--- START Passage given ---
Tuesday, January 3, 2012

Lego - it's more than just a toy...





A Lego Ad from the early 1980's with the tag line "What it is is beautiful"





I don't know why the new Lego Friends set "for girls" bothers me so much. It makes me feel better, though, that it bothers a lot of people - you can read about some of them here...

Shaping Youth
Pigtail Pals
The world that has been pulled over your eyes
Jezebel
Business Week

This quote is from the Businessweek article:
"Among the “10 characteristics for Lego” set forth in 1963 by the founder’s son, Godtfred, is: “For girls and for boys.” Today, girls and boys play equally with Duplo, Lego’s bigger bricks for toddlers. But starting at the princess phase, Lego’s smaller, more intricate kits skew “boy.”"

One thing that crops up and bothers me are the "Lego phase" and "Princess phase" that are mentioned - as if they are phases like babbling, rolling over, etc., that happen to all children, everywhere. Kids like Legos (or princesses for that matter) because we buy the stuff for them, promote it as "really, really fun" and play with it.

Or maybe, because a peer or sibling has already been introduced to them and then shares them with an uninitiated child - what could be more engaging for our child than playing with the same toy as their older sibling, or loving the same thing that their newest best friend loves?

It isn't born in boys to love Lego and girls to love princesses - and I speak from experience here.

By wrapping marketing in psycho-babble, toy companies are trying to convince us that all kids do (or should do) the same thing at the same time - without saying why. Why should my daughter (or anyone's daughter) like to play with curvy, pink figurines? Because she's a girl? If all that is offered to girls, all that is marketed to them, is pink and curvy, then they'll start to think that is what they should like. That's what girls play with - I'm a girl, so I should play with it. It's a tautological approach - and it has more than just kids going around in circles... did you catch the Today Show coverage of the Lego friends?
--- END Passage given ---
### Job 1
Reproduce the part of the Lego post that runs from "Lego - it's" down to "of them here...".
--- START Extracted material ---
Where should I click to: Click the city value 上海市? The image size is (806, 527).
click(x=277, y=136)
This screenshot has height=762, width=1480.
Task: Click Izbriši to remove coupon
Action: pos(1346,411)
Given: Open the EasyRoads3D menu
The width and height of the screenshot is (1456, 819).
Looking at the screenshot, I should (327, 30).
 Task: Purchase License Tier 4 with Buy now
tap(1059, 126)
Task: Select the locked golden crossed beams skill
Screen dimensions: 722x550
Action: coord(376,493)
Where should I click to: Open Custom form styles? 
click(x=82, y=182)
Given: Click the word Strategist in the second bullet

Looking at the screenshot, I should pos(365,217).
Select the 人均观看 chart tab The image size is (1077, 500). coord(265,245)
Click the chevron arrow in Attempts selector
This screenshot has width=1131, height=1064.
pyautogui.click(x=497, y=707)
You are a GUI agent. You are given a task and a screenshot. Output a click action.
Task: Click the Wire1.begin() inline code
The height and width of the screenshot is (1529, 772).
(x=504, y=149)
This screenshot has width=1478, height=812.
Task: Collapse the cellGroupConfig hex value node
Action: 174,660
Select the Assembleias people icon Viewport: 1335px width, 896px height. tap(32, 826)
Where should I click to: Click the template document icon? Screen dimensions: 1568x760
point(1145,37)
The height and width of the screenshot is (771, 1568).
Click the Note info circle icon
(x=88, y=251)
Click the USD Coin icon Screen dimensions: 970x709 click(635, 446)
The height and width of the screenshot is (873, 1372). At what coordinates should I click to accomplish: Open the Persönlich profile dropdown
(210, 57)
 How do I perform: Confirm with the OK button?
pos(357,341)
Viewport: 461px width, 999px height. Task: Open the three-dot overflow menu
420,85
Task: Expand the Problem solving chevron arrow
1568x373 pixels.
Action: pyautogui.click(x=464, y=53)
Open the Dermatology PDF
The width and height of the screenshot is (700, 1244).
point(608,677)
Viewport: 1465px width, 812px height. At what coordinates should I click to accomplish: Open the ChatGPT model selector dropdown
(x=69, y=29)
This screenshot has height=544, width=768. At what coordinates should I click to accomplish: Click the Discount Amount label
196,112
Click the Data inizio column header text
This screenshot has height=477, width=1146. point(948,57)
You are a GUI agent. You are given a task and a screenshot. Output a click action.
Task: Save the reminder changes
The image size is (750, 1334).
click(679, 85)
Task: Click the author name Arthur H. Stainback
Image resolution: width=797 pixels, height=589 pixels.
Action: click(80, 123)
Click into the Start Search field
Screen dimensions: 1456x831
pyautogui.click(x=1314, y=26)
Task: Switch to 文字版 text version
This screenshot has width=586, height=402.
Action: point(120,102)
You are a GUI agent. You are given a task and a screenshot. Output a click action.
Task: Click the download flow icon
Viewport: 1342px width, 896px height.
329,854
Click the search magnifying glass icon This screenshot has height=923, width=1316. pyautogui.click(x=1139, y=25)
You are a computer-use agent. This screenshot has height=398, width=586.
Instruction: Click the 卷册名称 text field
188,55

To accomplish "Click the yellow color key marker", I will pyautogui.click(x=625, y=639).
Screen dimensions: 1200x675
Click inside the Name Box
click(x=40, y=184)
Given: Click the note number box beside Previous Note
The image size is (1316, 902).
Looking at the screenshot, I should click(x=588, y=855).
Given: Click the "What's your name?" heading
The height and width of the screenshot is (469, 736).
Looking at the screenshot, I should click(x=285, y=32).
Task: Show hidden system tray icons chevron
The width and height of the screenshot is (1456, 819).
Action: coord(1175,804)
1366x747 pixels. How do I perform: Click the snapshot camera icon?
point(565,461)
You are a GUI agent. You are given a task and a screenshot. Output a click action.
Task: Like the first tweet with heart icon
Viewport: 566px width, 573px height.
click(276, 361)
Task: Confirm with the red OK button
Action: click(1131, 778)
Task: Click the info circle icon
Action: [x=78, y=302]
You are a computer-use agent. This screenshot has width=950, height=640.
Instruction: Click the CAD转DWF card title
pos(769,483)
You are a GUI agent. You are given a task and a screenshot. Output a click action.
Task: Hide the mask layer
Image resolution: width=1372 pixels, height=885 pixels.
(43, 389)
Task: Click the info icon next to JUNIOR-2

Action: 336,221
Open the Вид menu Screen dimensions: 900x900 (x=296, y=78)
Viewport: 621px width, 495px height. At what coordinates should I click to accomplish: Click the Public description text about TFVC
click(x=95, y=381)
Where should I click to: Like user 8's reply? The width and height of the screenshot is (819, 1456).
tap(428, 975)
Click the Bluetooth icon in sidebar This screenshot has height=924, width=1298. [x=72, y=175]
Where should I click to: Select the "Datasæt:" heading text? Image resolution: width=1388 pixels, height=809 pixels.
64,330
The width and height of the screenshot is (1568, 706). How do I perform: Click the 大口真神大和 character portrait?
--- END Extracted material ---
### Job 2
Format the rows as a JSON list of strings, one string per line, from the line containing "Where should I click to: Open" down to the line containing "pos(357,341)", with both of those lines included and blank lines omitted.

### Full answer 1
Lego - it's more than just a toy...





A Lego Ad from the early 1980's with the tag line "What it is is beautiful"





I don't know why the new Lego Friends set "for girls" bothers me so much. It makes me feel better, though, that it bothers a lot of people - you can read about some of them here...

### Full answer 2
[
  "Where should I click to: Open Custom form styles? ",
  "click(x=82, y=182)",
  "Given: Click the word Strategist in the second bullet",
  "Looking at the screenshot, I should pos(365,217).",
  "Select the 人均观看 chart tab The image size is (1077, 500). coord(265,245)",
  "Click the chevron arrow in Attempts selector",
  "This screenshot has width=1131, height=1064.",
  "pyautogui.click(x=497, y=707)",
  "You are a GUI agent. You are given a task and a screenshot. Output a click action.",
  "Task: Click the Wire1.begin() inline code",
  "The height and width of the screenshot is (1529, 772).",
  "(x=504, y=149)",
  "This screenshot has width=1478, height=812.",
  "Task: Collapse the cellGroupConfig hex value node",
  "Action: 174,660",
  "Select the Assembleias people icon Viewport: 1335px width, 896px height. tap(32, 826)",
  "Where should I click to: Click the template document icon? Screen dimensions: 1568x760",
  "point(1145,37)",
  "The height and width of the screenshot is (771, 1568).",
  "Click the Note info circle icon",
  "(x=88, y=251)",
  "Click the USD Coin icon Screen dimensions: 970x709 click(635, 446)",
  "The height and width of the screenshot is (873, 1372). At what coordinates should I click to accomplish: Open the Persönlich profile dropdown",
  "(210, 57)",
  " How do I perform: Confirm with the OK button?",
  "pos(357,341)"
]